| La distance aidant, un projet informatique offshore peut rapidement se solder par un échec si le prestataire ne correspond pas aux attentes de l´entreprise. Les conseils d´un spécialiste pour ne pas se tromper.

Selon une récente étude du cabinet Pierre Audoin Conseil, près de 3% de la sous-traitance informatique française sera réalisée en mode "offshore" en Inde ou dans les pays d´Europe de l´Est à l´horizon 2004. Convaincu par ce modèle, vous souhaitez réaliser un premier projet offshore. Mais comment sélectionner un prestataire sans se tromper ? Comment s´assurer également que le projet sera livré à temps et qu´il sera conforme au cahier des charges ? Les conseils de Nicolas Goldstein (photo), consultant en développement offshore et fondateur du portail offshore-developpement.com.
1 - Sélectionner un pays Tous les pays ne fournissent pas le même niveau de prestation. Ma préférence va à l´Inde qui possède un réel vivier : chaque année 80 000 informaticiens qualifiés sortent de ses universités et centres de formation. Le grand choix de PME informatiques et les échos positifs des premières collaborations avec ce pays m´ont persuadé de le privilégier.

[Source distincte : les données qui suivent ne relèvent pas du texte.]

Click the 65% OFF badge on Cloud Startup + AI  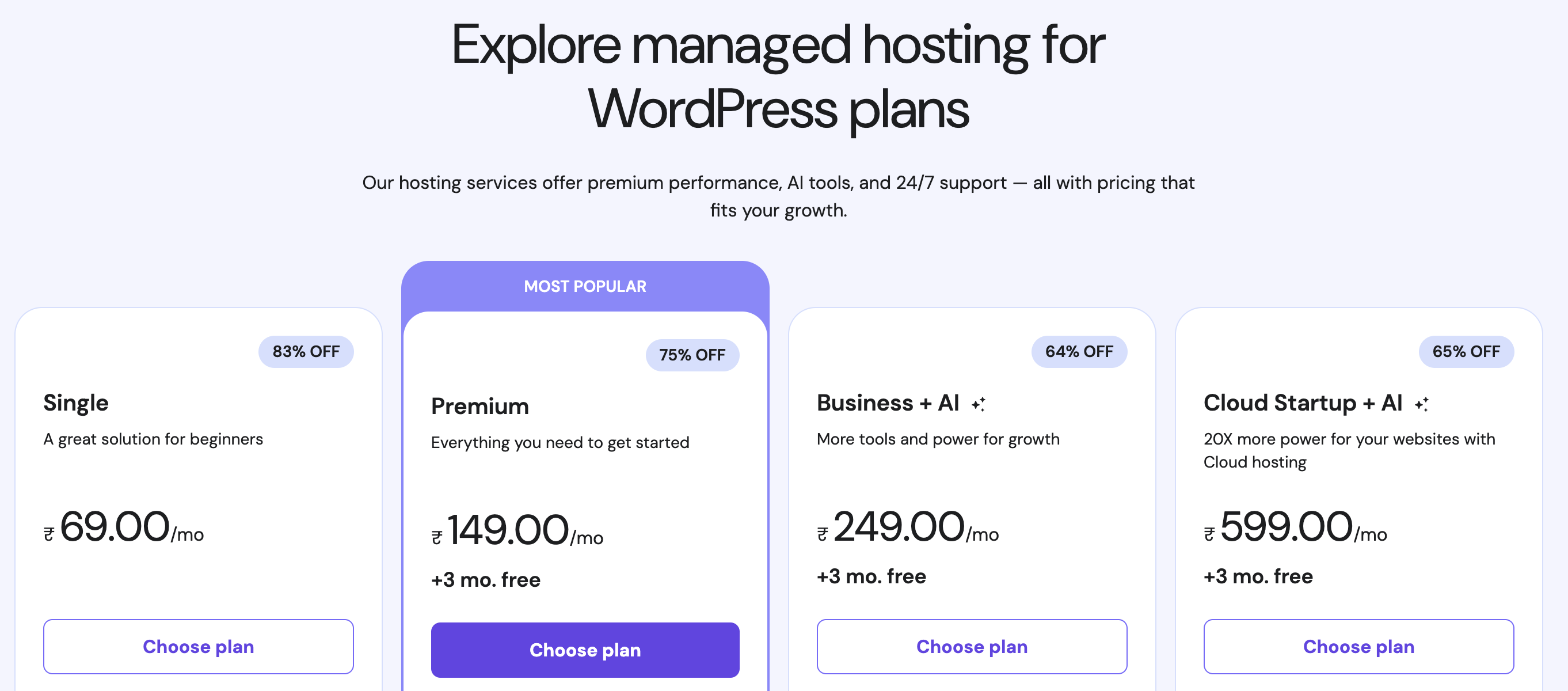[x=1466, y=351]
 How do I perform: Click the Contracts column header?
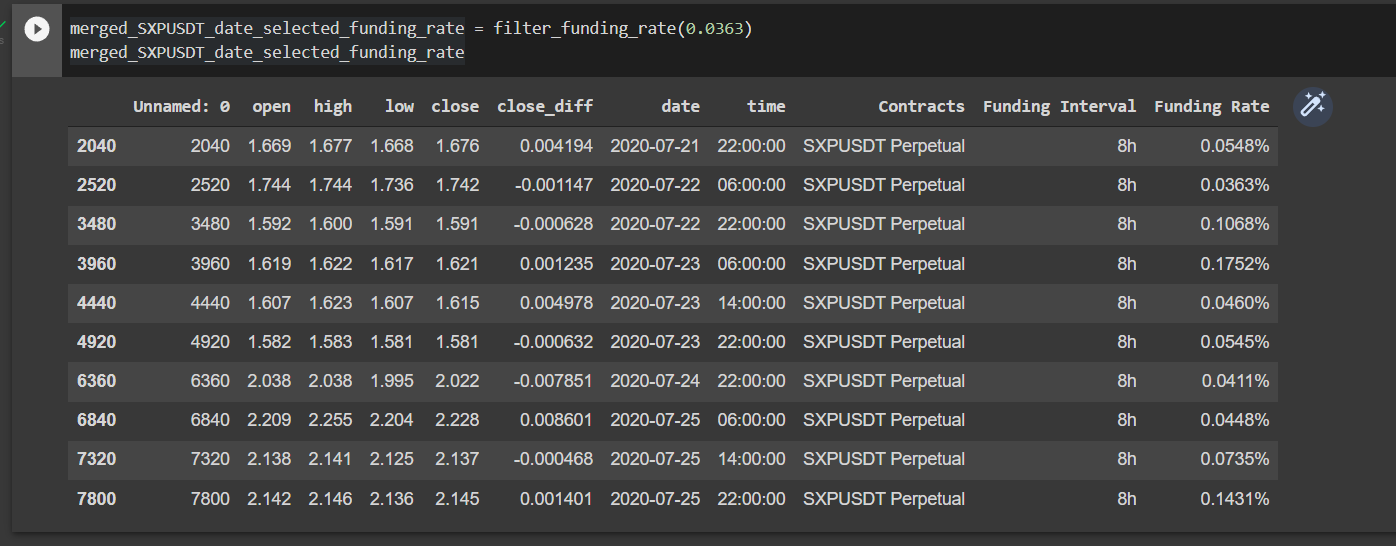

2 - Choisir un partenaire Pour choisir mes partenaires offshore je fonctionne d´abord par une pré-sélection à distance puis je les rencontre sur place. La pré-sélection peut s´effectuer uniquement par e-mail et téléphone dans un premier temps. En général, je sélectionne une demi douzaine de sociétés indiennes selon quatre critères principaux. Le premier est la compétence des équipes : il faut trouver une équipe qualifiée, efficace et motivée. Les produits déjà développés par l´entreprise et ses références clients vous permettent de juger du potentiel du prestataire. La certification (CCM, Iso, etc.) est également un élément important. Le second critère est le coût : la main d´oeuvre est normalement 40 à 50 % moins onéreuse qu´en France. Il faut donc toujours avoir cette proportion en tête pour éviter de payer trop cher la prestation. Le troisième critère est la réactivité : la rapidité de réponse à vos e-mails lorsque vous demandez un devis est un signe fort de la motivation de votre partenaire potentiel.
3 - Garder le contact Être en contact permanent avec son partenaire est également primordial pour suivre son projet à tout moment. J´utilise pour cela un outil de messagerie instantanée durant la fenêtre où le décalage horaire le permet. On peut aussi mettre à profit le décalage horaire pour faire un point quotidien à tête reposée et valider l´avancement du projet. Enfin, les références de votre prestataire potentiel restent un élément déterminant en offshore comme pour une collaboration avec un prestataire local. Elles vous permettent de connaître le niveau international de votre sous-traitant. Si l´entreprise travaille déjà avec les USA c´est un point positif car c´est le plus gros acheteur de prestations offshore. Le prestataire sera donc rôdé aux méthodologies adaptées à ce type de projet.
4 - Rencontrer le prestataire ou limiter les risques via un intermédiaire Une grille de critères, aussi précise soit-elle n´est cependant pas suffisante et il faut se rendre sur place pour constater "de visu" la fiabilité du prestataire offshore. Une entreprise sur deux donne de fausses informations lors de sa présentation par e-mail ou sur le web. La décision finale pour un partenariat à long terme passe donc essentiellement par un déplacement dans les locaux de votre partenaire. Bien entendu, un déplacement ne se justifie que pour un gros projet. Lorsque ce dernier est impossible pour des raisons de budget, mieux vaut alors faire appel à un spécialiste de l´offshore et puiser dans son pool de prestataires. Ce rôle de "filtre" est essentiel : il m´est arrivé lors de mon précédent voyage de m´apercevoir sur place qu´une entreprise n´était pas fiable pour cause de matériel obsolète ou de manque de personnel.